Ed: Mobile phone use is increasing and smart phones are becoming more sophisticated – virtually mobile laptops in your pocket. Will we see mobiles becoming the main anti-virus attack vector and what can businesses and individuals do to protect their mobile data?
David: It will take some time for mobile phones to become as big a target as desktop and laptop computers. Right now the volume of malware aimed at smart-phones is a trickle compared to the torrent of malware targeting people who use Windows. However, it’s growing fast – already there exist more than 9,000 mobile malware modifications. Mobile malware has been around for several years now. However, it’s only in the last 18 months that it has become a serious tool in the hands of cybercriminals. There are several reasons for this.

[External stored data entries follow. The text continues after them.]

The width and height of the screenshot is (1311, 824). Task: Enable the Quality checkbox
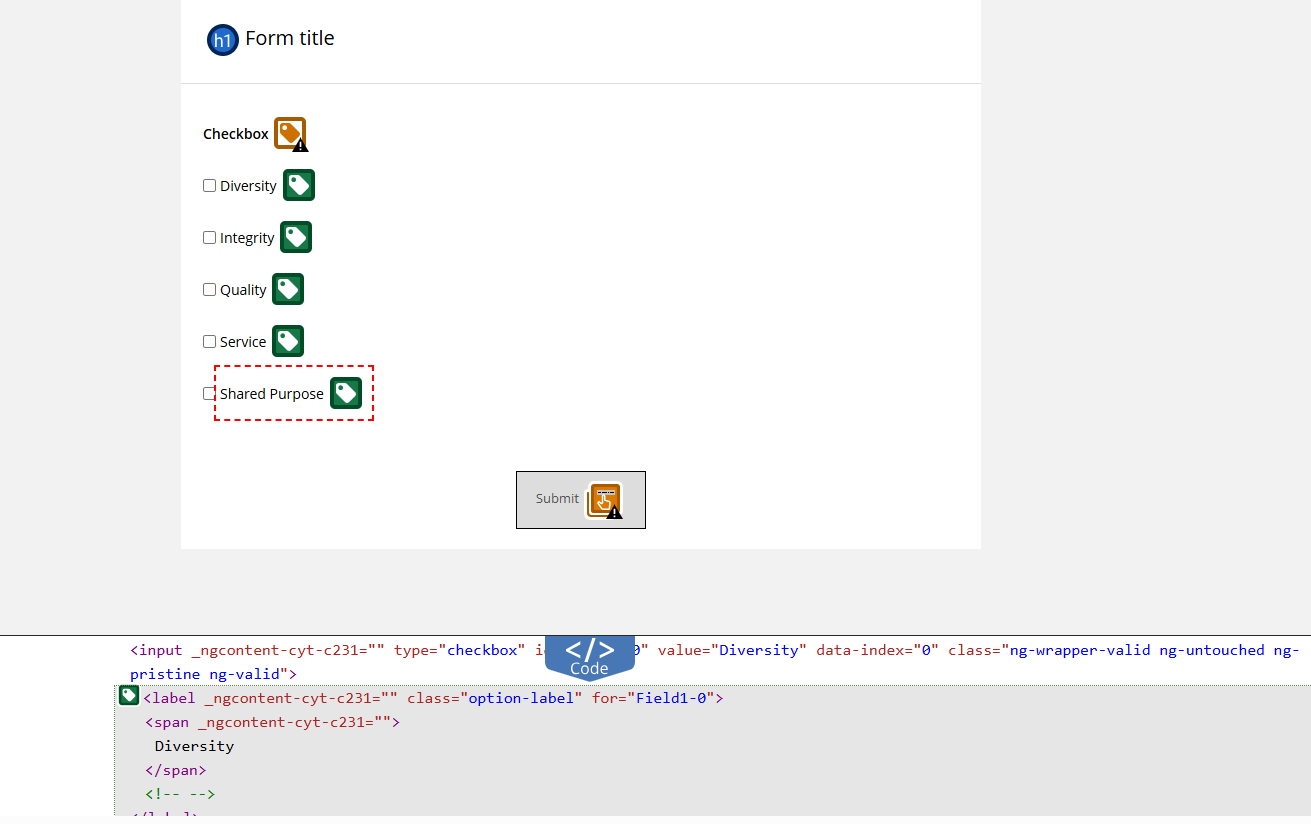point(210,289)
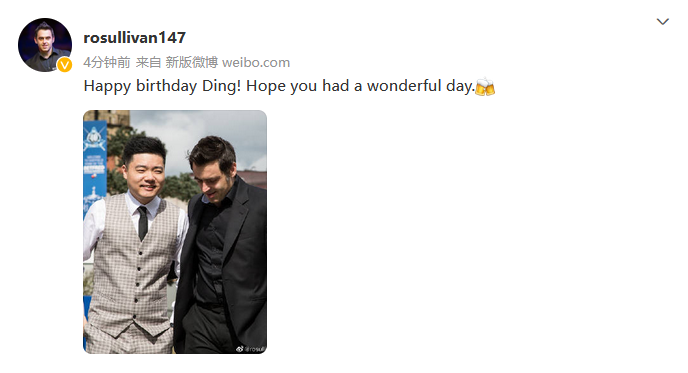Click the orange verified V badge
This screenshot has height=373, width=688.
tap(65, 65)
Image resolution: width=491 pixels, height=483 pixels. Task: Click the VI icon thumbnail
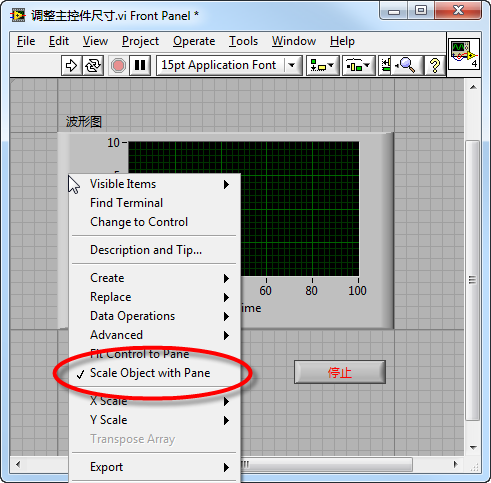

- The use of smart-phones has increased.
- Internet access from a smarphone is cheaper than ever before.
- They now hold valuable personal data, e.g. bank data, social network logins, etc.
- The same devices are often used at work too, so they also hold corporate data.
We see a mix of mobile malware. This includes SMS Trojans that silently send messages to premium-rate, or international numbers. It also includes banking Trojans and Trojans that steal social network logins and other data. However, the problem of data loss, from lost or stolen devices, is also important.
Part of the problem is perception. While smartphones are really powerful computers, they are perceived by most people as *phones*. This isn’t surprising. After all, historically this is what they were. And we still refer to them as phones, albeit using the prefix ‘smart’. As a result, it’s not immediately apparent that there’s a security dimension to using a smartphone, unlike traditional computers.
It’s important that we all make use of security apps to protect the ‘computer in your pocket’. This includes anti-malware protection, but also encryption, blocking of unwanted numbers and remote wiping of lost/stolen devices.
For businesses specifically, the key problem lies in managing security on smart-phones alongside other endpoint devices used in the enterprise. This feature should be considered a key component when evaluating security solutions for corporate smart-phones.
Ed: If you were a newly appointed CISO in a large corporation, what would be the first item you would want to complete ASAP?
David: That’s a difficult question, since the security of any organisation really needs to be looked at as a whole. However, going back to something I discussed above, I think I would want to review the organisation’s approach to its human assets. The focus of IT security is, understandably, on securing computer systems and digital assets. Consider, for example, the attention paid to applying security patches to software. However, given the attention paid by cybercriminals to exploiting human vulnerabilities, I believe we ignore our human resources at our peril. ‘Patching’ humans is much less straightforward than patching computer systems [though even this can be a serious challenge]. But it’s essential. There are several aspects to address. First, remember that we’re dealing with humans. They learn in different ways, respond to different stimuli, etc. So a ‘binary’ approach may not work – we should consider all the techniques we use to engage with customers when dealing with staff. Second, there’s no quick fix. It’s an ongoing process and, like creosote on a garden fence, it must be re-applied to be effective. Third, we’re much more likely to succeed, and get staff buy-in to corporate security, if we tap into people’s self-interest.
Ed: Thanks David, for some fantastic explanations and insights to some complex questions.